[Begin Provided text]

Output code bloat when programming with a functional style
I have been wanting to experiment writing some code in Rust with a more “pure functional / Haskelly” style. To explain things more clearly, let’s say you have this type.
#[derive(Debug)]
struct Type {
field1 : u64,
field2 : u32,
field3 : Vec<u32>,
}
A very simple method to modify field2 would be written so in everyday Rust.
impl Type {
#[no_mangle]
#[inline(never)]
fn mut_update(&mut self, field2 : u32) -> &mut Self {
self.field2 = field2;
self
}
}
The &mut Self as return value is here so that one can chain such method calls. Now here is a more “pure functional” way of doing it.
impl Type {
#[no_mangle]
#[inline(never)]
fn func_update(self, field2 : u32) -> Self {
Type { field2 : field2, .. self }
}
}
And once optimized out, these two functions should be perfectly identical, because func_update takes the property of self and never returns it, so the memory can be safely reused.
So I tested it out with this basic code.
fn main() {
let mut var = Type { field1 : 42, field2 : 0, field3 : vec![12] };
let _ = var.mut_update(79);
let _other = var.func_update(112);
}
But no… This is the assembly generated for mut_update
mut_update:
.cfi_startproc
mov dword ptr [rdi + 32], 79
ret
And this is the one generated for func_update.
func_update:
.cfi_startproc
mov rax, qword ptr [rsi]
mov qword ptr [rdi], rax
mov dword ptr [rdi + 32], 112
mov rax, qword ptr [rsi + 24]
mov qword ptr [rdi + 24], rax
movups xmm0, xmmword ptr [rsi + 8]
movups xmmword ptr [rdi + 8], xmm0
mov rax, rdi
ret
As you can see, the whole memory occupied by self is copied to another location, a pointer to which is returned by the function. And here is the LLVM IR for these two functions.

[End Provided text]

### Written request
Return, word for word, the stretch of the Rust code-bloat post from "Output code bloat" up to and including "have this type.". Rely on the Rust code-bloat post and nothing else.

[Begin Source material]

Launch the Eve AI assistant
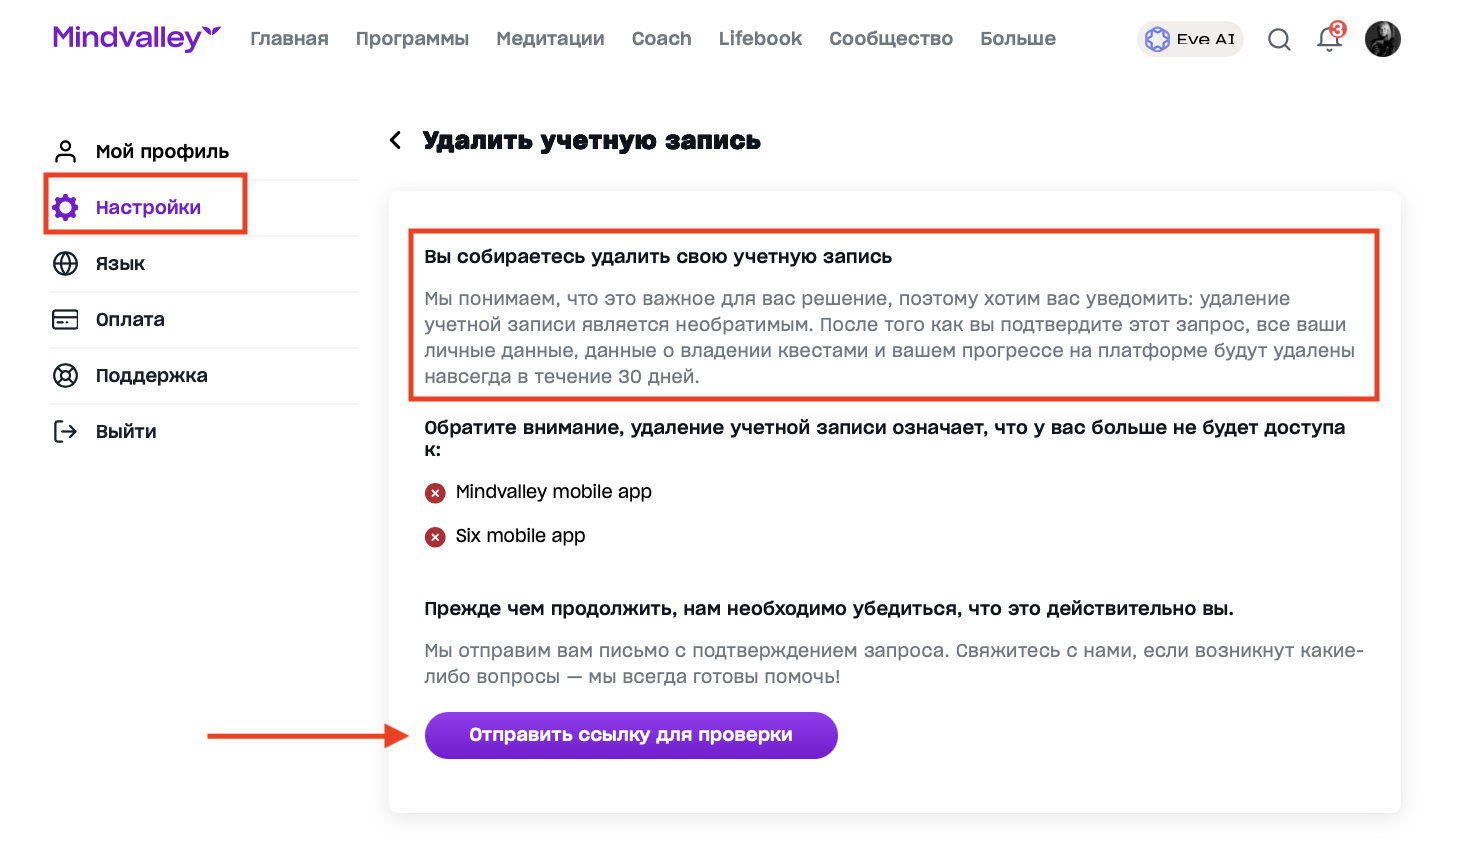 click(x=1189, y=38)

[End Source material]

### Task output
Output code bloat when programming with a functional style
I have been wanting to experiment writing some code in Rust with a more “pure functional / Haskelly” style. To explain things more clearly, let’s say you have this type.